> Page excerpt
#####

Avoid the comfort zone of the re-release


Beatles illustration 1967 by Ayd Instone

Illustration by Ayd Instone

We’ve all seen them – the Beatles re-releases on CD, iTunes and the Rock Band video game. Don’t think that this is nostalgia. It’s something else, a bigger phenomenon of re-fashioning and re-making pre-existing material for new audiences to make even more money from what’s already been sold. This concept can prove to be, in some ways anti-creative if we’re not careful.

Artistically, the Beatles have inspired many of the great rock bands (and not just artists in the music industry but all sorts of endeavours in business, art, charity, technology and science) and those that have been inspired have gone onto inspire others.

The continued presence of the Beatles is a good thing; it does the same job as they did in the early sixties – everyone else has to rise their game. Otherwise we’d all have no choice but to be still listening to things like Shirley Temple and Frank Ifield.

It’s like how Apple’s iPhone has raised the game in the realm of hand held communication devices. Every phone company now has their own ‘iPhone beater’ smartphone. Their previous tacky, simplistic and overpriced standard phones are just not good enough. Apple, like the Beatles, proved and continue to prove that it can and should be done well.

#####

> Material supplied
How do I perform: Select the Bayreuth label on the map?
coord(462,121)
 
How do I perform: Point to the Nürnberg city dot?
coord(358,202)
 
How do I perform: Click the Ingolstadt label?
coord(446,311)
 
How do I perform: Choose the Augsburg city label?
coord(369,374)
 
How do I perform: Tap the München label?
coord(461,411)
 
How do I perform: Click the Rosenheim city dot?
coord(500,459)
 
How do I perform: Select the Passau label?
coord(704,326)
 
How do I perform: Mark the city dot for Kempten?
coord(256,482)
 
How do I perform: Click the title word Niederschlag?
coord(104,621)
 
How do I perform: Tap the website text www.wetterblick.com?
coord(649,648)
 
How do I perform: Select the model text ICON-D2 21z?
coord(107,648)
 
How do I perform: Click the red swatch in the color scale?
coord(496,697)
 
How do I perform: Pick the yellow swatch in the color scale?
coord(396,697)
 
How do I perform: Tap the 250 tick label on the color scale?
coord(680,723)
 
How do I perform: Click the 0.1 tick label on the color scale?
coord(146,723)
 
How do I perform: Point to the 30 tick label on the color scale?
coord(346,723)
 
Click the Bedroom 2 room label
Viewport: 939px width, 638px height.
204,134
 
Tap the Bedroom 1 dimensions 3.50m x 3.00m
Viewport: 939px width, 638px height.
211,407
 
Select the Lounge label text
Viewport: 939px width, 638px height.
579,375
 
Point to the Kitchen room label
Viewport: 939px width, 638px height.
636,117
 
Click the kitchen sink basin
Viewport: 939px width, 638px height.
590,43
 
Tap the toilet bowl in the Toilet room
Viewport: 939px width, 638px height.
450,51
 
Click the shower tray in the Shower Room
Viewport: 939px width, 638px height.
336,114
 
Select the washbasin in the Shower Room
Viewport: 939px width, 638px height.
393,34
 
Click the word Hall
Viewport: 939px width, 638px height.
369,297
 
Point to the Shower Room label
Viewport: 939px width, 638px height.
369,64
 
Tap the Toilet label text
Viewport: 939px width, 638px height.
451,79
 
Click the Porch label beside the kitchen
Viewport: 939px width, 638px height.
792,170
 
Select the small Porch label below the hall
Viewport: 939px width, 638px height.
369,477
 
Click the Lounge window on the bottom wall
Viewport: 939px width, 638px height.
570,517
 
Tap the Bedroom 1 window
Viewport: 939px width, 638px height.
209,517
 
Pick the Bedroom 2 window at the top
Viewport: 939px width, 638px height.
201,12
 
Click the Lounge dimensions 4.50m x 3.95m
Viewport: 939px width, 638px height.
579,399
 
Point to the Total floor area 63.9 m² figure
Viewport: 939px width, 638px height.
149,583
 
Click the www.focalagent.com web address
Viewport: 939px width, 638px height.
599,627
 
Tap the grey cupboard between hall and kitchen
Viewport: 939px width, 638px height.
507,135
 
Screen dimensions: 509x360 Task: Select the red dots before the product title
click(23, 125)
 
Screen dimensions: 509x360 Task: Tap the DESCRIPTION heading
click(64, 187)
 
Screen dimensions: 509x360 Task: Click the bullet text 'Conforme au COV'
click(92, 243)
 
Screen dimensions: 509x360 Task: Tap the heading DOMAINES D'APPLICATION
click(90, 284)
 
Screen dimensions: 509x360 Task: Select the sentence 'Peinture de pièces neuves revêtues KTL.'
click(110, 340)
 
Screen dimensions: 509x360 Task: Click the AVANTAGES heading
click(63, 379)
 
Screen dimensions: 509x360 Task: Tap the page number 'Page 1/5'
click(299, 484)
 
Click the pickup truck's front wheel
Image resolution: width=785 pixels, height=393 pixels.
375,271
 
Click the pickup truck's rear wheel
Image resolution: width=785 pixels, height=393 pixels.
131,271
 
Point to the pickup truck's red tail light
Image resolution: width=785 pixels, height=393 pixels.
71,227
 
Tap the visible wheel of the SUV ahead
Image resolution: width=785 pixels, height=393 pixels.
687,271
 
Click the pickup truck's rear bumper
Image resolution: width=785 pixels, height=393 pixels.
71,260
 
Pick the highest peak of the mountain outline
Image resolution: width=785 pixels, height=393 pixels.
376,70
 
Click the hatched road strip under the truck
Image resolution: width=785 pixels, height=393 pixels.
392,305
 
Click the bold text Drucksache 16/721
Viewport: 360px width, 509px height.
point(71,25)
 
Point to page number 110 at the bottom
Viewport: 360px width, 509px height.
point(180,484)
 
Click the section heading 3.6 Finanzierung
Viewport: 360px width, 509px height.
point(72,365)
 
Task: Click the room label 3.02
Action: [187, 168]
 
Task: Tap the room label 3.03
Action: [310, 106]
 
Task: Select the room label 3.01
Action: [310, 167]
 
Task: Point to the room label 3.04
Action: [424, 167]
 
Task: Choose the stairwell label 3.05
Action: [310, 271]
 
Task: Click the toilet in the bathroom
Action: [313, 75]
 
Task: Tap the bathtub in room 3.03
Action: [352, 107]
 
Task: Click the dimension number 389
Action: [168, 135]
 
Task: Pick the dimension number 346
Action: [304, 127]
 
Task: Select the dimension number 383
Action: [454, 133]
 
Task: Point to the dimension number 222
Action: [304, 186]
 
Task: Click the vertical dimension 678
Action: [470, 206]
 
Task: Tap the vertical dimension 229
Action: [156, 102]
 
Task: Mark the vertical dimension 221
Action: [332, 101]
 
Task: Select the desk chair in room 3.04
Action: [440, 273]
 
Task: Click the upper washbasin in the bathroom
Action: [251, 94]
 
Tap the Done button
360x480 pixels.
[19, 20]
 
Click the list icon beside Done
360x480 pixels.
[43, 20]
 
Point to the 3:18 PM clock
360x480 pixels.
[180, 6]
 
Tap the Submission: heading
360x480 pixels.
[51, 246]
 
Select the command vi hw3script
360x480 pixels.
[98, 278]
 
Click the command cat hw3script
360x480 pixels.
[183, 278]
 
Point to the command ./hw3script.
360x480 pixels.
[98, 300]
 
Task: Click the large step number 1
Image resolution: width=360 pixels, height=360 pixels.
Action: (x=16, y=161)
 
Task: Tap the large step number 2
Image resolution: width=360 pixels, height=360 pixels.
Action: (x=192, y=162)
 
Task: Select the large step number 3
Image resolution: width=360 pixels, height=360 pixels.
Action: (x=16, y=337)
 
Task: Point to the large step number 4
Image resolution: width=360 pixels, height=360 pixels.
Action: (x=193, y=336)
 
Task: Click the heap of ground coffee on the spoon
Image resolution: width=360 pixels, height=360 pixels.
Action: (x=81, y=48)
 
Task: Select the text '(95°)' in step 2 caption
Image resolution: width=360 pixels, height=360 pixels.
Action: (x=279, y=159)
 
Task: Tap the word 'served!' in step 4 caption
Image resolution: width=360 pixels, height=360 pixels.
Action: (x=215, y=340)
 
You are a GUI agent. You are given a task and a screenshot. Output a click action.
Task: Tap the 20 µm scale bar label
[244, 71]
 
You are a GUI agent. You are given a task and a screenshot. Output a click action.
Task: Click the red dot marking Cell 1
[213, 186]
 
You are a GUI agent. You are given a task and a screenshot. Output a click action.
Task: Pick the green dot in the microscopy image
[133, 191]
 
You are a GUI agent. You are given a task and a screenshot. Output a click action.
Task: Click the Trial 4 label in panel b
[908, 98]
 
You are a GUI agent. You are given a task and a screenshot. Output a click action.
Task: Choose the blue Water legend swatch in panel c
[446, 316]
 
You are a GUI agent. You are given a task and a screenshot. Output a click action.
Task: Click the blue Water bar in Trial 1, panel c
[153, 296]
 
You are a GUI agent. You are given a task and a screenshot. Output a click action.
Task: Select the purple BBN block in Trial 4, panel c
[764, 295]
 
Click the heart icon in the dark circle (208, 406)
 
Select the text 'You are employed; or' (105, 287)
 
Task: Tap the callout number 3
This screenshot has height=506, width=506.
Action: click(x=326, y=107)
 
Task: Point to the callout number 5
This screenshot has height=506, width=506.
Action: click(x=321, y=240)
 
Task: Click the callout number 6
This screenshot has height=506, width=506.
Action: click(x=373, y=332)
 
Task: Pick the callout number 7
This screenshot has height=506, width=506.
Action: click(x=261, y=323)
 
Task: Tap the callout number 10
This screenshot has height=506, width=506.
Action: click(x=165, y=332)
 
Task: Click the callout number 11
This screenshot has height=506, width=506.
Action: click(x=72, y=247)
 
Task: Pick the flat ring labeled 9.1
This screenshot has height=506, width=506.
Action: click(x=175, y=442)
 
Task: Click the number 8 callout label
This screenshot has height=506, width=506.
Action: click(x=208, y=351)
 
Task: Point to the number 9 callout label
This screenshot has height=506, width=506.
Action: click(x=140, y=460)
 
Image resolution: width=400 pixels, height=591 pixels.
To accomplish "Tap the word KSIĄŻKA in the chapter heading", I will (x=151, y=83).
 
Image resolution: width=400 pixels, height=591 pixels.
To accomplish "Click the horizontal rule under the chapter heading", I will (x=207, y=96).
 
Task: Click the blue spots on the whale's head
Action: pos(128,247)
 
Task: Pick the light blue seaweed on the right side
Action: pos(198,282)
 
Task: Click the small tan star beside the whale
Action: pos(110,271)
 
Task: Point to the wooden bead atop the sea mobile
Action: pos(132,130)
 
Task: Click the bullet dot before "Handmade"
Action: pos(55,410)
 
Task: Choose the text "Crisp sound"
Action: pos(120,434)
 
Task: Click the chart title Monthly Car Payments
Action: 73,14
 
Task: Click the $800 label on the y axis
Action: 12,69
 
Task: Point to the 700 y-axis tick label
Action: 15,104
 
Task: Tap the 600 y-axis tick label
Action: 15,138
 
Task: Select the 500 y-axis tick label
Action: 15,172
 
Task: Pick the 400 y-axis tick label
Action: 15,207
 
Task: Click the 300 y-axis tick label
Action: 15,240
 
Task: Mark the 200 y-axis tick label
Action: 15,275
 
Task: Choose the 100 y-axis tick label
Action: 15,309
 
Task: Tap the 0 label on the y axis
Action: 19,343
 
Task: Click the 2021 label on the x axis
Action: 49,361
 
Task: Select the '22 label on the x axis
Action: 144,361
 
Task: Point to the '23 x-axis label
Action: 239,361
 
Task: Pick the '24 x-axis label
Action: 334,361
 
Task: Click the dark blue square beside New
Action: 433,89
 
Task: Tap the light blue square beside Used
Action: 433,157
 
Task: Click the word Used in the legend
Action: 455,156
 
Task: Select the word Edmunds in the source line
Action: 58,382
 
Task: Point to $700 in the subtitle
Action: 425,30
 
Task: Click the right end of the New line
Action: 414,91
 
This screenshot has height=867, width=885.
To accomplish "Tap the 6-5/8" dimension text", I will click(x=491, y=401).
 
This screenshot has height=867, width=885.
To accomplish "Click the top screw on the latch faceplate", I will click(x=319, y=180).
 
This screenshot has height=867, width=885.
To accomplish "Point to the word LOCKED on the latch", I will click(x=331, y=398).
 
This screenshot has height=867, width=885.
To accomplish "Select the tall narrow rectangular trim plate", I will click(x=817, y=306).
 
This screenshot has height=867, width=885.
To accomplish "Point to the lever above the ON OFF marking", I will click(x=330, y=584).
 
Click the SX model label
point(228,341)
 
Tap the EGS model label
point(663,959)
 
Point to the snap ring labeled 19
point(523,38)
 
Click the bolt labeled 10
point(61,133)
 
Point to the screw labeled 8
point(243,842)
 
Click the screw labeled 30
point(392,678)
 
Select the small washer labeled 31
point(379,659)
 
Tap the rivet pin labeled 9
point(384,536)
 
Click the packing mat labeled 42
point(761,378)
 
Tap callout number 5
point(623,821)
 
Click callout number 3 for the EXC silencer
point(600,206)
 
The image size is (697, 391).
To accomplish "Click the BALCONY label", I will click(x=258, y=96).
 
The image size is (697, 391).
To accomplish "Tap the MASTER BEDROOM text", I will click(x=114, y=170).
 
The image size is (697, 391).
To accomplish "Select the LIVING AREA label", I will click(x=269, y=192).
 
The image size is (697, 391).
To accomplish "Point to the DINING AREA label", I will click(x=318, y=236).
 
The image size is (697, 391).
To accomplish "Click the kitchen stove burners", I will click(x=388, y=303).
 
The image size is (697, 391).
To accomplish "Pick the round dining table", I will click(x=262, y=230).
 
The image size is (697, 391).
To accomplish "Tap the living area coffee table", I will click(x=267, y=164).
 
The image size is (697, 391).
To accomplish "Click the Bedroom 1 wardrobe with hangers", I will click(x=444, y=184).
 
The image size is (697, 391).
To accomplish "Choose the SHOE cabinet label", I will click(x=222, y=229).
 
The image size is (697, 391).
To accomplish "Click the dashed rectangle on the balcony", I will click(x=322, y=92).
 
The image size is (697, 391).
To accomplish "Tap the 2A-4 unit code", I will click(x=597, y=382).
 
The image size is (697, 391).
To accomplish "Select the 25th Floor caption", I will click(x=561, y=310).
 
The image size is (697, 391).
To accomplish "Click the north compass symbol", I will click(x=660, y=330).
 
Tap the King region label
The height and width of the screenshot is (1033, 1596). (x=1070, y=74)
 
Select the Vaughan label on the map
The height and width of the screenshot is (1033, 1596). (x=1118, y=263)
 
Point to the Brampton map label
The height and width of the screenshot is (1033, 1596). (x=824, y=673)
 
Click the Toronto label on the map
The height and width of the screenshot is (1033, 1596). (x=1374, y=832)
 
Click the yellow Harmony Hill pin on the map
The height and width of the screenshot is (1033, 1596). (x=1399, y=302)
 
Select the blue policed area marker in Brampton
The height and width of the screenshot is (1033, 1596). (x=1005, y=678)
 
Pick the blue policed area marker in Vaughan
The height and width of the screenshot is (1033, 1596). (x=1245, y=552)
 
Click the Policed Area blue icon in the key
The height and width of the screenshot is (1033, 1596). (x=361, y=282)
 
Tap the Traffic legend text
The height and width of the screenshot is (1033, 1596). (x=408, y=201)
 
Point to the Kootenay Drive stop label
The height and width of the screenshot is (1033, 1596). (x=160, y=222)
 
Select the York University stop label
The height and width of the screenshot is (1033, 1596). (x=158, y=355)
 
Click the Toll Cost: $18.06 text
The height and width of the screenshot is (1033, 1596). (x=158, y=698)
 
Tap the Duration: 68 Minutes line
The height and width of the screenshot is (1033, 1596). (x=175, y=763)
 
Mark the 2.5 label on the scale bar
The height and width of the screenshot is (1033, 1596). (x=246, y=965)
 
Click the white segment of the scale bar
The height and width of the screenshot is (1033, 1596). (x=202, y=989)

#####

> Tasks and exercises
1/ Which fields outside the music industry does the article on Beatles re-releases say the band has inspired?
2/ In the article on Beatles re-releases, which two performers would we still be listening to if the Beatles had not pushed everyone to raise their game?
3/ Carry on the article on Beatles re-releases from its final sentence.
The items that come after the article were drawn from a different source.

> Responses for each task
1/ Business, art, charity, technology and science.

2/ Shirley Temple and Frank Ifield.

3/
But there’s a danger. It doesn’t lie with the likes of artists and scientists, most of which continue to push boundaries and create new content. The danger of the nostalgia and re-release industry is that the audience gets soft. They get comfortable with the familiar and don’t try or value new things.

This is why Hollywood constantly makes (inferior) remakes of classic movies. This is why West End and Broadway musicals are re-hashes of old ones, old movies or successful old back-catalogues. This is why people will go and see a performance of a Shakespeare or Pinter play but not a daring new work by a new playwright.

This is why the music industry in is disarray. The biggest selling act of the 90s was the Beatles. The biggest selling album of the 2000s was: you guessed it, the Beatles. The money just keeps coming in. There’s no real need to search for and develop new talent. When Elton John’s contract came up for renewal, all the record labels clamoured to get him to sign with them; he’s a safe bet. Few are prepared to take a chance like George Martin did with the rough, unknown, unproven Beatles in 1962.

Today there is still a healthy gig-going culture with some great bands. In fact, live music is a bigger industry than it’s ever been. But so many of these never each their full potential because they don’t get the wider backing.

The Kinks were a great live band in the early 60s. They played exclusively covers of hits of the day. People booked them and people went to see them because they were a great band. In 1964 when Ray Davies wrote the hit You Really Got Me they embarked on a recording career. Their first three or four albums are pretty mediocre (with the exception of the included singles). But they were allowed to develop and improve and what followed was exceptional. They became one of the defining acts of the era. That’s unlikely to happen now.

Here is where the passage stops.